You can read more from Sally Kohn at her website or follow her on Twitter.
yesyesyes, less money more real talk. her words are so refreshing. thank you for this. action!
Nice! I love that you got this article out! I love her!
I’m wondering, if this was a video interview, why don’t you post it (or clips)??
i’m glad you liked it. isn’t she fantastic?
and it was just a voice interview. you can’t do three way video chat without paying and for that i am thankful because i was a recently-moved mess that day.
She sounds great. I must confess to not watching enough Fox to have ever heard of her and Salon’s site design makes my eyes bleed, but I’ll have to pay more attention in future.
Great interview! I always admire individuals who make it their job to surround themselves with people who don’t consider them equal in order to force visibility. Now I’m going to read everything she’s written.
That’s me in your picture! I’m holding the “Mr. Obama, what’s the holdup?!” sign…. I was outside of the Whitehouse at a Don’t Ask, Don’t Tell Repeal Rally in Washington, D.C.
Behold, Laura, you are also a badass!
this is really good and so is sally kohn
Now all I can think about is how great it would be to see Kohn as a guest on The Rachel Maddow Show. It would be like a politically savy cute lesbian super nova!
i feel like i should have had a crush on sally kohn my whole life and i only found out about it now. RETROACTIVE CRUSHING. she’s so smart but also compassionate! i really love this, laura and vanessa.
Love the part about it being our job to press the President with important issues. Think Obama hasn’t done enough? Be proactive!
There are so few heroes these days, glad for one more.

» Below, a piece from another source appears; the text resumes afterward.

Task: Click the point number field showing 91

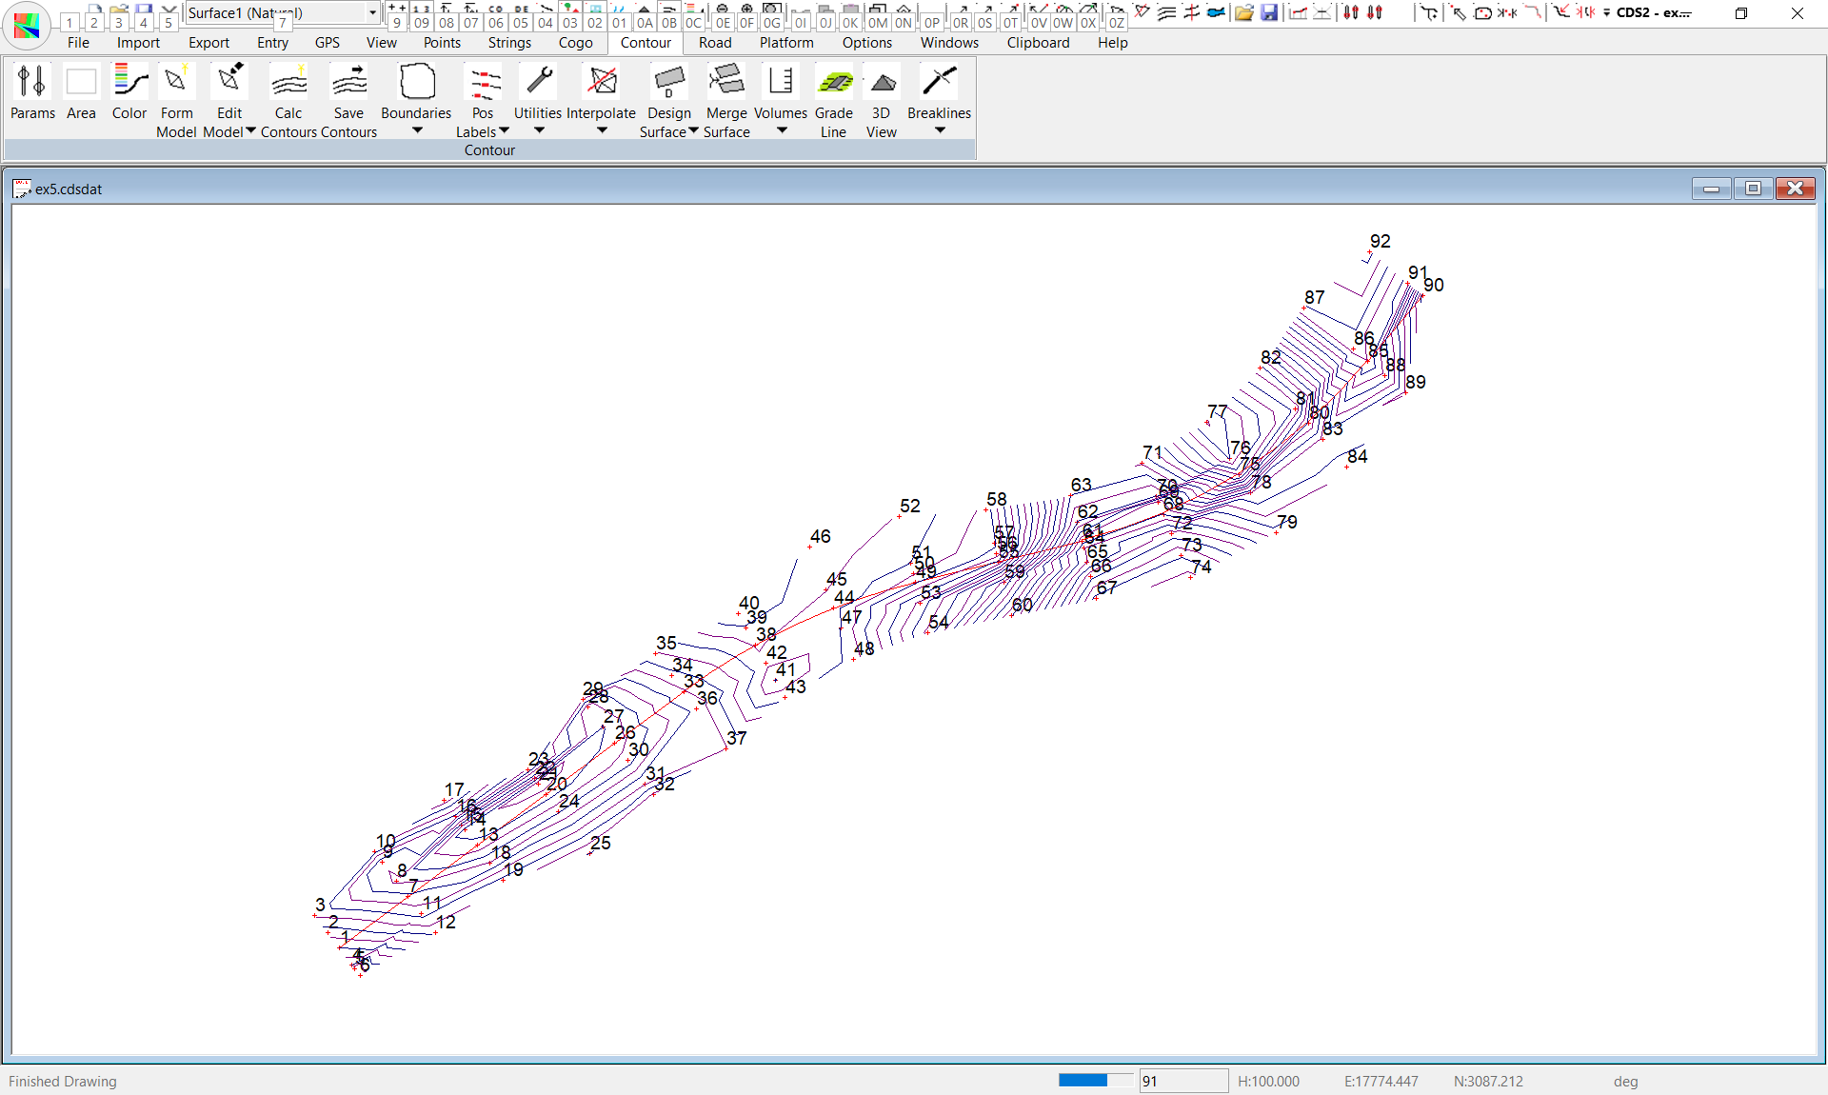Action: pos(1182,1081)
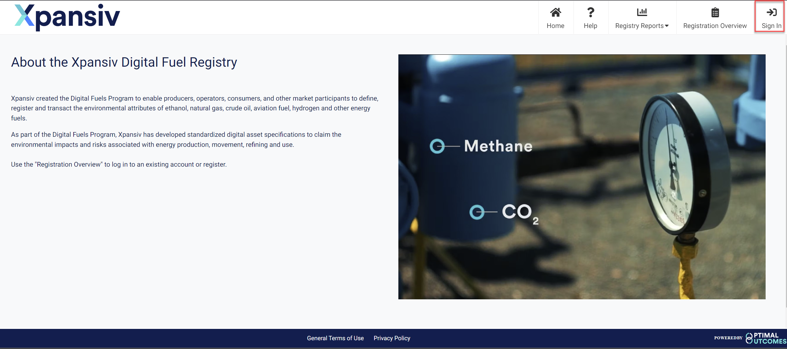Click the About Xpansiv Digital Fuel Registry heading
The image size is (787, 349).
click(124, 62)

word to all of this. good piece, chicas. sally kohn shared some stellar insight. i especially liked the focus on fostering politically insular communities and how that shit doesn’t help anyone. the following fb status gave me some super good eye roll practice these last couple of days
” if you’re voting for Romney then unfriend me right now because obviously you want me to die”
people have no problem (rightfully) pointing out the flaws in upholding a gender binary but when it comes to politics, there’s an us and a them. we’re right and they’re wrong. let’s all pat ourselves on the back.
election time = lots of time to practice eye-rolling, side-eye giving and deep sighs that make room for cautious conversation.